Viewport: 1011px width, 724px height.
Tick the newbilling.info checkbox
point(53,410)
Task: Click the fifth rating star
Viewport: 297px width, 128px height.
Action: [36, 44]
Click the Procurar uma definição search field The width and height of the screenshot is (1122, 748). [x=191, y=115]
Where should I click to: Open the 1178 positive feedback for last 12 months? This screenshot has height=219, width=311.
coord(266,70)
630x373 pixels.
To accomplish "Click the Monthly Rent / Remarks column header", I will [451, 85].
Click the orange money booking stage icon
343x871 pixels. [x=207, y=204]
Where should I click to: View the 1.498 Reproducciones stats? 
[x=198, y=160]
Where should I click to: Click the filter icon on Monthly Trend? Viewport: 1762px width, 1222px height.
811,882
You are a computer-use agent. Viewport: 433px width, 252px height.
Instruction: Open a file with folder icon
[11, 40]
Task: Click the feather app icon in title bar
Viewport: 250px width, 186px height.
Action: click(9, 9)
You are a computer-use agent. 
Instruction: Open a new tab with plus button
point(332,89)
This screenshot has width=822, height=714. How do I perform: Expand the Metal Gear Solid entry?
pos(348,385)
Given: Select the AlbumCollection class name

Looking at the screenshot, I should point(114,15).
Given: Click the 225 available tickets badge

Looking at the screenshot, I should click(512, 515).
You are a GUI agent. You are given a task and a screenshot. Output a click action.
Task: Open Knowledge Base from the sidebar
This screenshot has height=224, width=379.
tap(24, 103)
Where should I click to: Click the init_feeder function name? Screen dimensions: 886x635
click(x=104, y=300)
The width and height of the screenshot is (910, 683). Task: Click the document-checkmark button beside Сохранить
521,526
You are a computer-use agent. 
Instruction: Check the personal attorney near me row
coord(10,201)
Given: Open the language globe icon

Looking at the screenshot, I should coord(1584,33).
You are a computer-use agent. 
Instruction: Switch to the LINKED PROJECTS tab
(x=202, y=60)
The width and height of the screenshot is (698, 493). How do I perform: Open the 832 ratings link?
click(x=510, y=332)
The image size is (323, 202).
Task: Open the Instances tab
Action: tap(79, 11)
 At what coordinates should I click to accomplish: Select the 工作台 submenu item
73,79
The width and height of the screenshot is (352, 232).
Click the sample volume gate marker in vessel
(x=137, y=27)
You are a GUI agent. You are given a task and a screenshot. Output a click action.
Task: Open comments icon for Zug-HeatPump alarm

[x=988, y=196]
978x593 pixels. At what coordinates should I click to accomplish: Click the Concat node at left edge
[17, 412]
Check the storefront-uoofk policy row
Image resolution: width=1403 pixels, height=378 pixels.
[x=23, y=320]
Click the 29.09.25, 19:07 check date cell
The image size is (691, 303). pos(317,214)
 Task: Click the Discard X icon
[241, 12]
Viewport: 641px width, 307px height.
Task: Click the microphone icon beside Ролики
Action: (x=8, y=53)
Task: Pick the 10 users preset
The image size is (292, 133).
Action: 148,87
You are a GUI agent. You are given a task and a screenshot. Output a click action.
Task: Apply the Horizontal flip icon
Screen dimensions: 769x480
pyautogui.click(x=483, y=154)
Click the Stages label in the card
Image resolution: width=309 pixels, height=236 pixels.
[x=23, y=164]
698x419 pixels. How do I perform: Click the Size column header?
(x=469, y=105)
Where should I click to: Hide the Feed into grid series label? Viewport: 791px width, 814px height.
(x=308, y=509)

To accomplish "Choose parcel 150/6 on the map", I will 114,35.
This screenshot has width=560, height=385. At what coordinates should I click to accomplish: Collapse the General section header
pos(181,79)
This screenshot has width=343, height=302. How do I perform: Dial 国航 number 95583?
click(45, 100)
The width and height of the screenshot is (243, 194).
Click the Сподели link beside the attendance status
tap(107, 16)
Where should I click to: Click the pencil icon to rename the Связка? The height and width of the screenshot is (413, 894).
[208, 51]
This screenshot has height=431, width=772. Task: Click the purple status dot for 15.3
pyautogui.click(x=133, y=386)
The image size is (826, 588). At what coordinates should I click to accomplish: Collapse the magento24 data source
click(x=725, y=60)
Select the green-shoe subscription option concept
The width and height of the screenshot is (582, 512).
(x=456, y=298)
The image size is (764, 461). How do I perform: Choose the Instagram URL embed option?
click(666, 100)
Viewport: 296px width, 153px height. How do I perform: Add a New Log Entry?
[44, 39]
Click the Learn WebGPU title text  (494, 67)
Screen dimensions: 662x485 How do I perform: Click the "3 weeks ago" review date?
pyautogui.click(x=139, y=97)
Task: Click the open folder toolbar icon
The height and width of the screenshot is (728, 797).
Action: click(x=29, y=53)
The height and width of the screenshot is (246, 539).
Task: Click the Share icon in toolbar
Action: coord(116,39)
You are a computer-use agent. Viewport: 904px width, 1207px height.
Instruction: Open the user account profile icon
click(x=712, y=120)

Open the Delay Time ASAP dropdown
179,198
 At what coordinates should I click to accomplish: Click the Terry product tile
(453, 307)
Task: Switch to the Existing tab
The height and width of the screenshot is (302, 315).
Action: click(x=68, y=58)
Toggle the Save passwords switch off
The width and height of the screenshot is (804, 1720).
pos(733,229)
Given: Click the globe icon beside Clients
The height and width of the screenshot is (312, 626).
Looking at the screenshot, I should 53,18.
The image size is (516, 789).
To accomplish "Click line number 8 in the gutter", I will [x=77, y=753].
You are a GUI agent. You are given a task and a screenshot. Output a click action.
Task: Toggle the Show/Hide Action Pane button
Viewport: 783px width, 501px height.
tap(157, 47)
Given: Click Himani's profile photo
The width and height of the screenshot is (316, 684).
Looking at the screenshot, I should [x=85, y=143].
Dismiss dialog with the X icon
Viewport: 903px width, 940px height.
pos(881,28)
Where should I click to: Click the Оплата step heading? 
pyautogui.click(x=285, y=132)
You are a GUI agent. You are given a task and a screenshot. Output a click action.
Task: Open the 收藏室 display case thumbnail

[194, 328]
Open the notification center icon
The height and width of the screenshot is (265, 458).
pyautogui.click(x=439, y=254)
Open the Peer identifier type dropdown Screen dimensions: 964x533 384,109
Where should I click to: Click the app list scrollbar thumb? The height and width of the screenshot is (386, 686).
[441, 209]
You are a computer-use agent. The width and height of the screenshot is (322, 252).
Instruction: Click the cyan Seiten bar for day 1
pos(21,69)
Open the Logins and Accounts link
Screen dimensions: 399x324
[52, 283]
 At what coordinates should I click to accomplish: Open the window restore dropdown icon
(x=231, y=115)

....

→ **EXERCISE REQUIREMENTS**
Determine how many lines of the data above contain the string "title", and give the result with nothing else.

→ **RESULT**
2